Feb
16
Drug Stocks In This Week’s Barron’s, from Charles Pennington
February 16, 2011 |
Probably forever, roughly every week, Barron's has an article about a few big cap stocks that they say are pretty good bargains. What's different about the articles over the past year or two though is that they seem really compelling. That's true even now, after a big market rally.
This week's article is about drug stocks. Typical of the stocks they mention is Abbott, listed with a p/e of 10 on 2011 earnings and a 3.9% yield. All of them–Bristol Myers, Lily, Medtronic, Merck, and Pfizer–have similar numbers, yields higher than the 10-year treasury and P/Es around 10 give or take. They also list some European firms, AstraZeneca, GlaxoSmithKline, Novartis, Roche, and Sanofi-Aventis, that look even cheaper. E.g. AstraZeneca is at a P/E of 7.3 and yields 5.2%.

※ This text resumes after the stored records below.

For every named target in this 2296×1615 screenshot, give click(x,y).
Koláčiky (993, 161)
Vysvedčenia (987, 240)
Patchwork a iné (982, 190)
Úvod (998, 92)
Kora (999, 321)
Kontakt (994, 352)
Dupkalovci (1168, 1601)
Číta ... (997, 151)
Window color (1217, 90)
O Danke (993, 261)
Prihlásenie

The point of the article is that some of the firms could help shareholders if they would do some restructurings, spin-offs, break-ups, but what struck me instead is that they are look surprisingly cheap as they are. Seems to me that a lot would have to go wrong for these to do poorly compared to bonds over the next 10 years.
Vince Fulco writes:
That has been David Einhorn's contention for some time at least on PFE. I.E. the bad stuff is already well known.
Bill Humbert writes:
I suspect this situation of high dividends will continue for some time, but the causes are not being dealt with. The system, by which I mean the internal processes used in drug discovery, is broken.
All that is being done is shuffling managers in and out. Each old set of managers floats off on their golden parachutes. The new managers talk and talk but do not make real changes to return the system back to the productive way research used to be done. The industry will slowly decline, have more M&A, and golden parachutes, until eventually the internal research organizations are disbanded.
PFE is already chopping internal research hard. The big pharmas are turning into development and marketing organizations and will shed research completely. Once they all do that, it will be fascinating to see where they will get molecules to develop.
The biotechs are hurting bad. More than a few went under, and many of the remaining ones have had their research organizations corrupted by the amazingly stupid management practices of big pharma. Lots of big pharma people went to the biotechs and wrecked them, too.
Check this out. Some data on the drug industry:
Figure A: # new drugs by year
NME = new molecular entity (new drug, although its structure could be closely related to that of an existing drug, i.e., a me-too drug)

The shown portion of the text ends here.